Like Marshall, Lucas filed her statutory demand for speedy trial in the March 2015 term of court, and the State was required to try her by the end of the May 2015 term. See OCGA §§ 15-6-3 (3); 17-7-170 (b). It is undisputed that juries were properly impaneled and qualified and that Lucas was not tried during the March or May 2015 terms. Lucas thus was entitled to an automatic discharge and acquittal, provided that she did not take any affirmative action waiving her statutory demand for a speedy trial. See OCGA § 17-7-170 (b); Thornton, 301 Ga. App. at 788 (1).
On appeal, the State raises the same argument that it made with respect to Marshall, contending that Lucas waived her statutory demand for a speedy trial “by failing to voice any objection” to the trial date in the case management order.4 The State's argument fails for the same reasons discussed supra in Division 1, and the trial court did not err in finding that Lucas had not waived her statutory speedy trial demand and in entering an order of discharge and acquittal pursuant to OCGA § 17-7-170 (b).
Judgments affirmed in Case Nos. A16A0744 and A16A0748.
1. The two cases are not factually related. v1. 20 (A16A0744); v1.27 (A16A0748)
2. OCGA § 17-7-170 (b) provides in relevant part: “If the defendant is not tried when the demand for speedy trial is made or at the next succeeding regular court term thereafter, provided that at both court terms there were juries impaneled and qualified to try the defendant, the defendant shall be absolutely discharged and acquitted of the offense charged in the indictment or accusation.”

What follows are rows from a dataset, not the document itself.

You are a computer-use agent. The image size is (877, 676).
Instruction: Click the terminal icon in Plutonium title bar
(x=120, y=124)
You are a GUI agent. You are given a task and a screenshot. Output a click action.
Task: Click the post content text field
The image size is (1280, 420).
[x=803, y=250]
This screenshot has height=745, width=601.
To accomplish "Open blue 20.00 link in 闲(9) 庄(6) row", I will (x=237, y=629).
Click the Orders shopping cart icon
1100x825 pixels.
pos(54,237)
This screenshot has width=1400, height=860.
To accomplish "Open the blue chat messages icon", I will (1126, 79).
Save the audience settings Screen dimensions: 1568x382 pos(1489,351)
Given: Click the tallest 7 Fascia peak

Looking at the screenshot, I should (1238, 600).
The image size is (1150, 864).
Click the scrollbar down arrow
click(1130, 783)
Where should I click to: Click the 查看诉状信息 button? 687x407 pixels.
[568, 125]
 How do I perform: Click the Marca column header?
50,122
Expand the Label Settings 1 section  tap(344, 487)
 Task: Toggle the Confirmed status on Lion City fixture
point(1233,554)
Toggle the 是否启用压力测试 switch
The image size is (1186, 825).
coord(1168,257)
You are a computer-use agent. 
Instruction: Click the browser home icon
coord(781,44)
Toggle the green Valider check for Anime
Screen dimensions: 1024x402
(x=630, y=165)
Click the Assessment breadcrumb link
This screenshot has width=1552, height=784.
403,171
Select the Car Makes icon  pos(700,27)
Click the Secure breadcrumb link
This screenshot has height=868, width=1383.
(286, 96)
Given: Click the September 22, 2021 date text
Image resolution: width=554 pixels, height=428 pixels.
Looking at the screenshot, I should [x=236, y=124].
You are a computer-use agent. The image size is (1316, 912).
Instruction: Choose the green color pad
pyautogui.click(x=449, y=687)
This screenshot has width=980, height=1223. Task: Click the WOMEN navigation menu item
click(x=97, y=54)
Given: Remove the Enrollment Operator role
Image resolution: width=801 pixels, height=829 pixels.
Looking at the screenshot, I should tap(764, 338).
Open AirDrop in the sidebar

3. Marshall's preliminary hearing in which the trial court distributed the case management order was not transcribed, and there is nothing in the record to suggest that the order was entered with the consultation or agreement of the parties. Moreover, the State concedes that Marshall “did not explicitly engage in the pre-trial scheduling entered by the trial court” and that the dates in the case management order were set by the court.
4. As was the case with Marshall, Lucas's preliminary hearing was not transcribed.
BARNES, Presiding Judge.
Boggs, J., concurs. Rickman, J., concurs in judgment only.